■ Work order ■
Quote the data below in full, please, without altering anything.

━━ Dataset extract

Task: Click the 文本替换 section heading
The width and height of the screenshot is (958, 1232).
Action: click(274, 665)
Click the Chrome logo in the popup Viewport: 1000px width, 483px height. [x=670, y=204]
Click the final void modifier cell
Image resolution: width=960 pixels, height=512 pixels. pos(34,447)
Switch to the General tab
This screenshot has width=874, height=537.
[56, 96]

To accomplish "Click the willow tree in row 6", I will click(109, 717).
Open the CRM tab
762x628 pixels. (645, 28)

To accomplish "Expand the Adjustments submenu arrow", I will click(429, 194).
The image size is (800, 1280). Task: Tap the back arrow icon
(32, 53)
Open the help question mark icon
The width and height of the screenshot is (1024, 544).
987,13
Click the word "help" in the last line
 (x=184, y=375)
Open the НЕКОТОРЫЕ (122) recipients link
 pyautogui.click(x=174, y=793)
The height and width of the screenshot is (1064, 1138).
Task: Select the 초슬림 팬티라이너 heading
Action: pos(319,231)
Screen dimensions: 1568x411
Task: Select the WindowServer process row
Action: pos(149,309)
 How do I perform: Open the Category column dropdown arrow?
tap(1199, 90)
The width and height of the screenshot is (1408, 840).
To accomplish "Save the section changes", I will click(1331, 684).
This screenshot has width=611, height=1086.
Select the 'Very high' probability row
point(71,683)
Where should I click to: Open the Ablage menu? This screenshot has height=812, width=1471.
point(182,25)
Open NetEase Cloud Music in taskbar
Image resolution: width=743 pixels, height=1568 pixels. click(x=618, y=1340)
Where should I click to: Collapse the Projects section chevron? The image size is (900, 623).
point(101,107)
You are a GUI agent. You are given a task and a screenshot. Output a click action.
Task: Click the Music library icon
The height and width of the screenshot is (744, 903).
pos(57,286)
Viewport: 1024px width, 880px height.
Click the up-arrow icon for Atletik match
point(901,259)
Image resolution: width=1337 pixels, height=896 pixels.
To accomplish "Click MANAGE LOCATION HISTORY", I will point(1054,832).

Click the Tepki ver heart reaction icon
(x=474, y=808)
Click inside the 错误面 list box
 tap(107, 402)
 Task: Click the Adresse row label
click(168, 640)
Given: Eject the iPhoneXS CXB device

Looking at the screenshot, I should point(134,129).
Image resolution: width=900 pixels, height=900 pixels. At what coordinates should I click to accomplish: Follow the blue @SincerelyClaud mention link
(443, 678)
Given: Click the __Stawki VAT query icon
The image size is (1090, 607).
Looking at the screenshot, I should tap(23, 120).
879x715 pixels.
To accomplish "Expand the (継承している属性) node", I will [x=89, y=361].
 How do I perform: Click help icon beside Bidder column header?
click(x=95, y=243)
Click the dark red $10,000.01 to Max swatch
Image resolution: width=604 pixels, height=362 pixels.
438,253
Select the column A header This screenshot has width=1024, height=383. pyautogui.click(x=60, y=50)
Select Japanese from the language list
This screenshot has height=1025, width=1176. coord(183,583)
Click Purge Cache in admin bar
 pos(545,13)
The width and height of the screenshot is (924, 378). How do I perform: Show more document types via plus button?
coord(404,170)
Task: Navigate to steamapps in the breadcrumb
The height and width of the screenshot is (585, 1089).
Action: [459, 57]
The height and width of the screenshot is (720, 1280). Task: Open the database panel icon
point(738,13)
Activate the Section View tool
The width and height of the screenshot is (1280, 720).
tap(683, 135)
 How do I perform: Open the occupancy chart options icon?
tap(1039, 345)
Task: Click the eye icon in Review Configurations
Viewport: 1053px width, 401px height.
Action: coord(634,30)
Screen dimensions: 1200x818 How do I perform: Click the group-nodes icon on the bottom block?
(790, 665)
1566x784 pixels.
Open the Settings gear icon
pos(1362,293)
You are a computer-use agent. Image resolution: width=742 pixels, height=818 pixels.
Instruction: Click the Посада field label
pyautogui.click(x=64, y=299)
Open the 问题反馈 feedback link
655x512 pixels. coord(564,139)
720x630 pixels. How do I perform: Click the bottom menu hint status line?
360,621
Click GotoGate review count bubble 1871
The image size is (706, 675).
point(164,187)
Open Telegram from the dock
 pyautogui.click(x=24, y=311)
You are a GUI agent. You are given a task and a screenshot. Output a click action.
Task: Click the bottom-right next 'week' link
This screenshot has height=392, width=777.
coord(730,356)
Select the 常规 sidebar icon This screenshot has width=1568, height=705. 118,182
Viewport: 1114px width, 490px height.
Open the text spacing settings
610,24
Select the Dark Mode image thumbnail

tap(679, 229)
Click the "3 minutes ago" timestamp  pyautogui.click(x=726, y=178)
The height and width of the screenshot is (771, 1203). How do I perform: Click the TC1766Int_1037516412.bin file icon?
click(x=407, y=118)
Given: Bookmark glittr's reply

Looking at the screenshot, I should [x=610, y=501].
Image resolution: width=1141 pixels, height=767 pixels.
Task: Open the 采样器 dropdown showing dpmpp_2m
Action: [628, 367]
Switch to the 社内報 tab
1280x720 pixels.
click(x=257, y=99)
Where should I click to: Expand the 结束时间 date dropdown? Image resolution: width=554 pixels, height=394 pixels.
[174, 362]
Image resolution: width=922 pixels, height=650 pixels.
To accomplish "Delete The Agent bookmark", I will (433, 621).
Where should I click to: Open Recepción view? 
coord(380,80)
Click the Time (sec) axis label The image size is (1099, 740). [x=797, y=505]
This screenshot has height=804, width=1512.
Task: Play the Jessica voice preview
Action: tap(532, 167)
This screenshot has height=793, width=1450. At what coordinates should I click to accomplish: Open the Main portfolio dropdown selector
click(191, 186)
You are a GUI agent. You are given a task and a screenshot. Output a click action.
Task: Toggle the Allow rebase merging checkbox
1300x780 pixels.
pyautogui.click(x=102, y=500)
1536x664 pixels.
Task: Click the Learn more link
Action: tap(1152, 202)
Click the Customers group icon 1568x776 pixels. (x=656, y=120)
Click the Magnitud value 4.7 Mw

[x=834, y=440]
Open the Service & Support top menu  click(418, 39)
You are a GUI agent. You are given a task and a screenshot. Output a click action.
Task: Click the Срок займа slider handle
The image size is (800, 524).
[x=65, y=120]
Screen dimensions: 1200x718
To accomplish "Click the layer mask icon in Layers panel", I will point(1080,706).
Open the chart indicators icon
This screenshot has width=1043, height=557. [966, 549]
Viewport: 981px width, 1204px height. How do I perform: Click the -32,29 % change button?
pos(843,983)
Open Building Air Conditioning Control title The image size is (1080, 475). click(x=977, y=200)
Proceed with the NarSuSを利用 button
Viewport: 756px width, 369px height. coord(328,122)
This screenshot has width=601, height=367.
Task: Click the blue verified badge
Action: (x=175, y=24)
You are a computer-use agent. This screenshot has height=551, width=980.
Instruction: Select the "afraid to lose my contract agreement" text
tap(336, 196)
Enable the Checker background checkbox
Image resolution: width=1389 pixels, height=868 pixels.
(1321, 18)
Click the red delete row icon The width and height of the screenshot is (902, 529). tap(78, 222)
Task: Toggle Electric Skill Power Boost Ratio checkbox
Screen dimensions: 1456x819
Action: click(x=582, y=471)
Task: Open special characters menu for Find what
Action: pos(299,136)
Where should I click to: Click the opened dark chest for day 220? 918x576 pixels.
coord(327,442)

━━━━

■ Task output ■
Task: Click the 文本替换 section heading
The width and height of the screenshot is (958, 1232).
Action: click(274, 665)
Click the Chrome logo in the popup Viewport: 1000px width, 483px height. [x=670, y=204]
Click the final void modifier cell
Image resolution: width=960 pixels, height=512 pixels. pos(34,447)
Switch to the General tab
This screenshot has width=874, height=537.
[56, 96]

To accomplish "Click the willow tree in row 6", I will click(109, 717).
Open the CRM tab
762x628 pixels. (645, 28)

To accomplish "Expand the Adjustments submenu arrow", I will click(429, 194).
The image size is (800, 1280). Task: Tap the back arrow icon
(32, 53)
Open the help question mark icon
The width and height of the screenshot is (1024, 544).
987,13
Click the word "help" in the last line
 (x=184, y=375)
Open the НЕКОТОРЫЕ (122) recipients link
 pyautogui.click(x=174, y=793)
The height and width of the screenshot is (1064, 1138).
Task: Select the 초슬림 팬티라이너 heading
Action: pos(319,231)
Screen dimensions: 1568x411
Task: Select the WindowServer process row
Action: pos(149,309)
 How do I perform: Open the Category column dropdown arrow?
tap(1199, 90)
The width and height of the screenshot is (1408, 840).
To accomplish "Save the section changes", I will click(1331, 684).
This screenshot has width=611, height=1086.
Select the 'Very high' probability row
point(71,683)
Where should I click to: Open the Ablage menu? This screenshot has height=812, width=1471.
point(182,25)
Open NetEase Cloud Music in taskbar
Image resolution: width=743 pixels, height=1568 pixels. click(x=618, y=1340)
Where should I click to: Collapse the Projects section chevron? The image size is (900, 623).
point(101,107)
You are a GUI agent. You are given a task and a screenshot. Output a click action.
Task: Click the Music library icon
The height and width of the screenshot is (744, 903).
pos(57,286)
Viewport: 1024px width, 880px height.
Click the up-arrow icon for Atletik match
point(901,259)
Image resolution: width=1337 pixels, height=896 pixels.
To accomplish "Click MANAGE LOCATION HISTORY", I will point(1054,832).

Click the Tepki ver heart reaction icon
(x=474, y=808)
Click inside the 错误面 list box
 tap(107, 402)
 Task: Click the Adresse row label
click(168, 640)
Given: Eject the iPhoneXS CXB device

Looking at the screenshot, I should point(134,129).
Image resolution: width=900 pixels, height=900 pixels. At what coordinates should I click to accomplish: Follow the blue @SincerelyClaud mention link
(443, 678)
Given: Click the __Stawki VAT query icon
The image size is (1090, 607).
Looking at the screenshot, I should tap(23, 120).
879x715 pixels.
To accomplish "Expand the (継承している属性) node", I will [x=89, y=361].
 How do I perform: Click help icon beside Bidder column header?
click(x=95, y=243)
Click the dark red $10,000.01 to Max swatch
Image resolution: width=604 pixels, height=362 pixels.
438,253
Select the column A header This screenshot has width=1024, height=383. pyautogui.click(x=60, y=50)
Select Japanese from the language list
This screenshot has height=1025, width=1176. coord(183,583)
Click Purge Cache in admin bar
 pos(545,13)
The width and height of the screenshot is (924, 378). How do I perform: Show more document types via plus button?
coord(404,170)
Task: Navigate to steamapps in the breadcrumb
The height and width of the screenshot is (585, 1089).
Action: [459, 57]
The height and width of the screenshot is (720, 1280). Task: Open the database panel icon
point(738,13)
Activate the Section View tool
The width and height of the screenshot is (1280, 720).
tap(683, 135)
 How do I perform: Open the occupancy chart options icon?
tap(1039, 345)
Task: Click the eye icon in Review Configurations
Viewport: 1053px width, 401px height.
Action: coord(634,30)
Screen dimensions: 1200x818 How do I perform: Click the group-nodes icon on the bottom block?
(790, 665)
1566x784 pixels.
Open the Settings gear icon
pos(1362,293)
You are a computer-use agent. Image resolution: width=742 pixels, height=818 pixels.
Instruction: Click the Посада field label
pyautogui.click(x=64, y=299)
Open the 问题反馈 feedback link
655x512 pixels. coord(564,139)
720x630 pixels. How do I perform: Click the bottom menu hint status line?
360,621
Click GotoGate review count bubble 1871
The image size is (706, 675).
point(164,187)
Open Telegram from the dock
 pyautogui.click(x=24, y=311)
You are a GUI agent. You are given a task and a screenshot. Output a click action.
Task: Click the bottom-right next 'week' link
This screenshot has height=392, width=777.
coord(730,356)
Select the 常规 sidebar icon This screenshot has width=1568, height=705. 118,182
Viewport: 1114px width, 490px height.
Open the text spacing settings
610,24
Select the Dark Mode image thumbnail

tap(679, 229)
Click the "3 minutes ago" timestamp  pyautogui.click(x=726, y=178)
The height and width of the screenshot is (771, 1203). How do I perform: Click the TC1766Int_1037516412.bin file icon?
click(x=407, y=118)
Given: Bookmark glittr's reply

Looking at the screenshot, I should [x=610, y=501].
Image resolution: width=1141 pixels, height=767 pixels.
Task: Open the 采样器 dropdown showing dpmpp_2m
Action: [628, 367]
Switch to the 社内報 tab
1280x720 pixels.
click(x=257, y=99)
Where should I click to: Expand the 结束时间 date dropdown? Image resolution: width=554 pixels, height=394 pixels.
[174, 362]
Image resolution: width=922 pixels, height=650 pixels.
To accomplish "Delete The Agent bookmark", I will (433, 621).
Where should I click to: Open Recepción view? 
coord(380,80)
Click the Time (sec) axis label The image size is (1099, 740). [x=797, y=505]
This screenshot has height=804, width=1512.
Task: Play the Jessica voice preview
Action: tap(532, 167)
This screenshot has height=793, width=1450. At what coordinates should I click to accomplish: Open the Main portfolio dropdown selector
click(191, 186)
You are a GUI agent. You are given a task and a screenshot. Output a click action.
Task: Toggle the Allow rebase merging checkbox
1300x780 pixels.
pyautogui.click(x=102, y=500)
1536x664 pixels.
Task: Click the Learn more link
Action: tap(1152, 202)
Click the Customers group icon 1568x776 pixels. (x=656, y=120)
Click the Magnitud value 4.7 Mw

[x=834, y=440]
Open the Service & Support top menu  click(418, 39)
You are a GUI agent. You are given a task and a screenshot. Output a click action.
Task: Click the Срок займа slider handle
The image size is (800, 524).
[x=65, y=120]
Screen dimensions: 1200x718
To accomplish "Click the layer mask icon in Layers panel", I will point(1080,706).
Open the chart indicators icon
This screenshot has width=1043, height=557. [966, 549]
Viewport: 981px width, 1204px height. How do I perform: Click the -32,29 % change button?
pos(843,983)
Open Building Air Conditioning Control title The image size is (1080, 475). click(x=977, y=200)
Proceed with the NarSuSを利用 button
Viewport: 756px width, 369px height. coord(328,122)
This screenshot has width=601, height=367.
Task: Click the blue verified badge
Action: (x=175, y=24)
You are a computer-use agent. This screenshot has height=551, width=980.
Instruction: Select the "afraid to lose my contract agreement" text
tap(336, 196)
Enable the Checker background checkbox
Image resolution: width=1389 pixels, height=868 pixels.
(1321, 18)
Click the red delete row icon The width and height of the screenshot is (902, 529). tap(78, 222)
Task: Toggle Electric Skill Power Boost Ratio checkbox
Screen dimensions: 1456x819
Action: click(x=582, y=471)
Task: Open special characters menu for Find what
Action: pos(299,136)
Where should I click to: Click the opened dark chest for day 220? 918x576 pixels.
coord(327,442)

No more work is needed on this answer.